The explorer, fighting the dry heaves, does not respond. His eyes are crusted over and someone has been building sand castles in his ears. He has no idea where he is.

“You coulda had the hide confricated right off you, you know that? I mean a sandstorm is nothin’ to fuck around with.”

The explorer is groggy. He doesn’t know where he is or how he got here, and he can’t see a damned thing. Is it night already? There is the sound of wind, the hiss of sand. “Johnson,” he says, “—is that you?”

Instead of answering, Johnson’s voice slips into Mandingo, and the explorer is startled to hear laughter blooming in the darkness around him.

What is going on here? “Johnson?”

‘‘ Obo weebojalla ‘imsta, kootatamballa ” says Johnson, and the laughter bursts out afresh. And then: “Don’t you worry, Mr. Park — we’re in safe hands.”

“But where are we?
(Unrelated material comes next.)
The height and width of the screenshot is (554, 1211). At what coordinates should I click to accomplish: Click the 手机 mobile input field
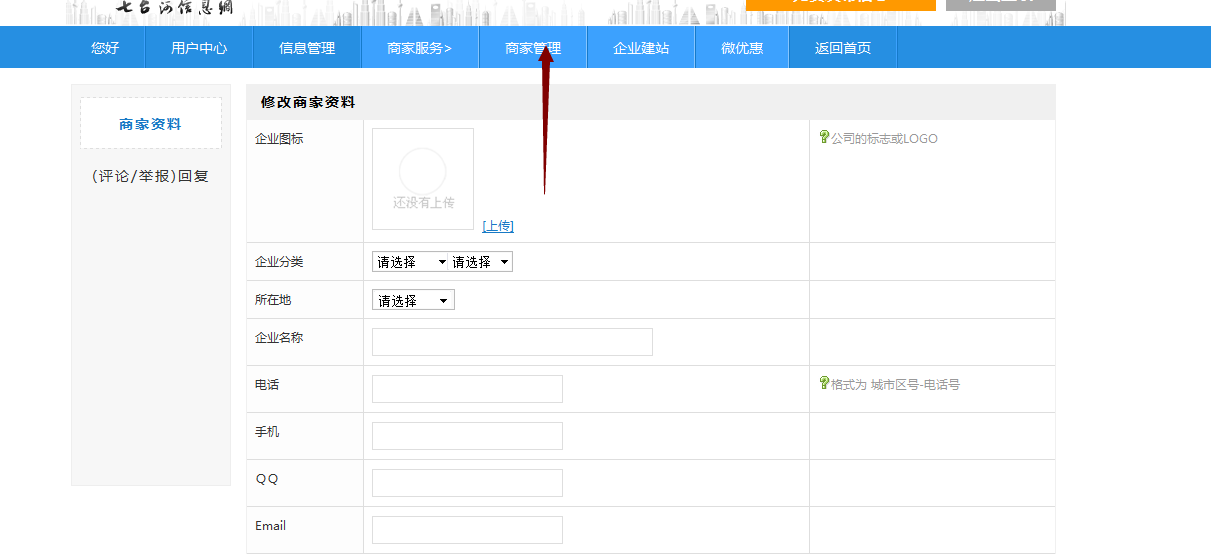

And how did we get here?”

“Root cellar. I walked, you was dragged.”

So that’s it. He must have been unconscious all this time. But whose voices are these, and why this impenetrable, godawful darkness? He detects a whisper, somewhere close by, followed by a giggle. And then the maddening swish and tinkle of liquid swirled in a jar. “Johnson,” he calls. “Couldn’t we do with a little light in here?”

“I think it can be arranged,” says Johnson, whose voice abruptly changes direction, and in resonant, jocular tones wades through a muddle of Mandingo m ’s and k ’s and long smooth double o ’s. Other voices — grunts really — answer from the void. After a moment or two the explorer becomes aware of a low, barely distinguishable sound from the far side of the room: a murmur, a rustle, the gentle soughing of treebranches rubbing in the wind. He is puzzled at first, but then it comes to him: sticks. They’re chafing sticks! A second later there’s a spark, and then a hungry flame swelling from a handful of shavings to illuminate the room.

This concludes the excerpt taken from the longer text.